Report: Dams on Chehalis River won't prevent floods
By John Henderer, The Chronicle,5/6/98
Building a flood-control dam or two on the upper Chehalis River is not the best way to control flooding in the Twin Cities, according to a new report that reverses a consultant's prior recommendation.
The 113-page report released Tuesday does not abandon dams entirely.
Instead, it switches emphasis from damming the upper Chehalis River to modifying an existing dam on the Skookumchuck River, which flows into the Chehalis at Centralia.
The "Pre-Feasibility Analysis of Alternative" by Edmonds-based Pacific International Engineering, a Lewis County consultant, recommends adding an inflatable rubber wier atop Pacific-Corp's earthen dam on the Skookumchuck River in Thurston County.
A second measure calls for excavating 7.2 million cubic yards of dirt - enough to cover a football field more than four times the height of Seattle's Columbia Seafirst Center, Washington's tallest building. The excavation would follow more than five miles of the Chehalis River downstream from the Chehalis-Centralia Airport.
PIE estimated the projects would cost $93.3 million and bring annual benefits of $9.5 million.
"We feel quite strongly now that you can solve the (Interstate) 5 flooding and community flooding without upstream storage (dams on the Chehalis)," Harry Hosey, Pacific International Engineering president, told a technical advisory group Tuesday. "We don't have to go out and permit and build something new."
That's not what PIE told the Flood Action Council, a group made up of local business volunteers, in a November 1996 report.
PIE stated then, "A new dam project with provision of a substantial flood control storage is the only effective means to solve the majority of the existing flooding problem."
County commissioners last year rejected the Flood Action Councils petition to form a flood control district for the Chehalis River Basin in Lewis County.
Commissioners instead formed a countywide flood control zone district, retaining jurisdiction over flooding problems without creating a new layer of government. Commissioners later hired PIE to continue its work.
PIE released its new report Tuesday to a technical team of county, state and federal officials organized by the Legislature as a condition of granting $600,000 toward the work. Already under contract with the county, the PIE study now has $1.1 million allocated toward local flood control studies.
Lewis County is lobbying state congressional officials for $2.5 million more funding from the Federal Highway Administration, said Bob Berg, county director of the General Administration Department.

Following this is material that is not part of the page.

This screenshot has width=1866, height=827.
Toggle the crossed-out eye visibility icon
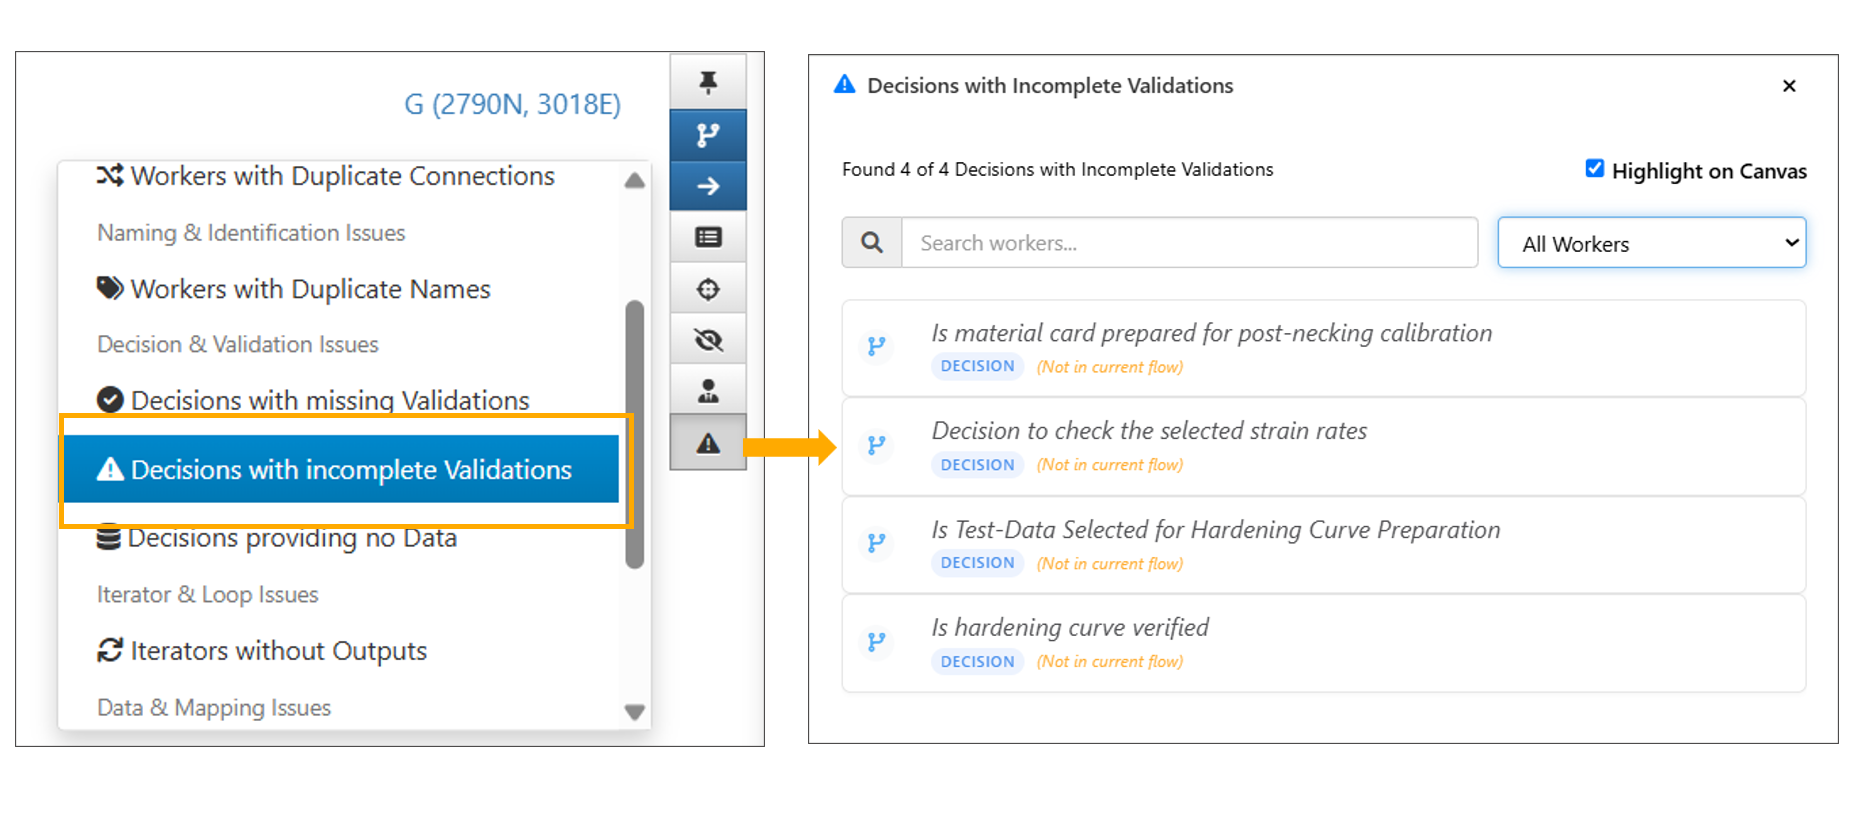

Officials hope to divert project money that would have been used to raise Interstate 5 toward flood control measures that benefit the freeway and the local community. Raising the freeway 2 feet above flood stage has been estimated to cost $108 million.
"I just hate to go ahead and raise the grade and say, 'To heck with everything else,' when we could form a partnership with the county," Matt Witecki, state Department of Transportation hydraulics branch supervisor, said Tuesday.
Modifying the Skookumchuck Dam has been studied by the U.S. Army Corps of Engineers before, and has been ruled economically infeasible.
In its new report, PIE says the 15-foot high, inflatable rubber wier itself would still be economically infeasible. But combined with floodway excavation and terracing along the Chehalis River, the dam improvement would "overcome the shortfalls" each project has on its own, the report state.
The wier would provide 24,000 acre-feet of water storage, PIE states. An acre-foot is equal to one acre square, one foot deep.
To prevent Interstate 5 from flooding as it did in 1990 and 1996 PIE must reduce floodwaters by 4 feet at the Chehalis-Centralia Airport.
The dam modification would reduce the 1996 flooding level 11.4 feet at Centralia' Pearl Street bridge, the report state.
Excavation work would trim 7 more feet from the 1996 flooding at the mouth of Salzer Creek.
PIE based its recommendations on a flood model it prepared using data from four floods on the Chehalis River.
PIE reviewed new dam proposals for eight sites on the upper Chehalis River system, including two on the Newaukum River, one on the South Fork of the Chehalis River, four on the main stem of the upper Chehalis and one on Elk Creek.
The new dam sites studied on the Chehalis River were near Ceres Hill, Meskill, Doty Canyon and "Charlies Hump" south of Pe Ell. Estimates for each of the eight dams' construction ranged from $82 million at Elk Creek to $423 million on the Chehalis River at Ceres Hill.
The report acknowledges massive excavation along the Chehalis River could result in "a relatively large area of wetland disturbance," for which required mitigation costs "could be substantial."
Officials from the state Department of Ecology queried Hose Tuesday about when he would begin addressing environmental questions.
Hosey said that would happen during the next stage.
The excavation work "has tremendous potential to provide enhanced fish enhancement," he said. "It's just a huge treasure box that's ready to be opened."
PIE is continuing to study the feasibility of its proposals. The technical group reviewed a second-phase work proposal Tuesday that called for river cross-section surveying, "optimization" of the recommended proposals and an environmental assessment.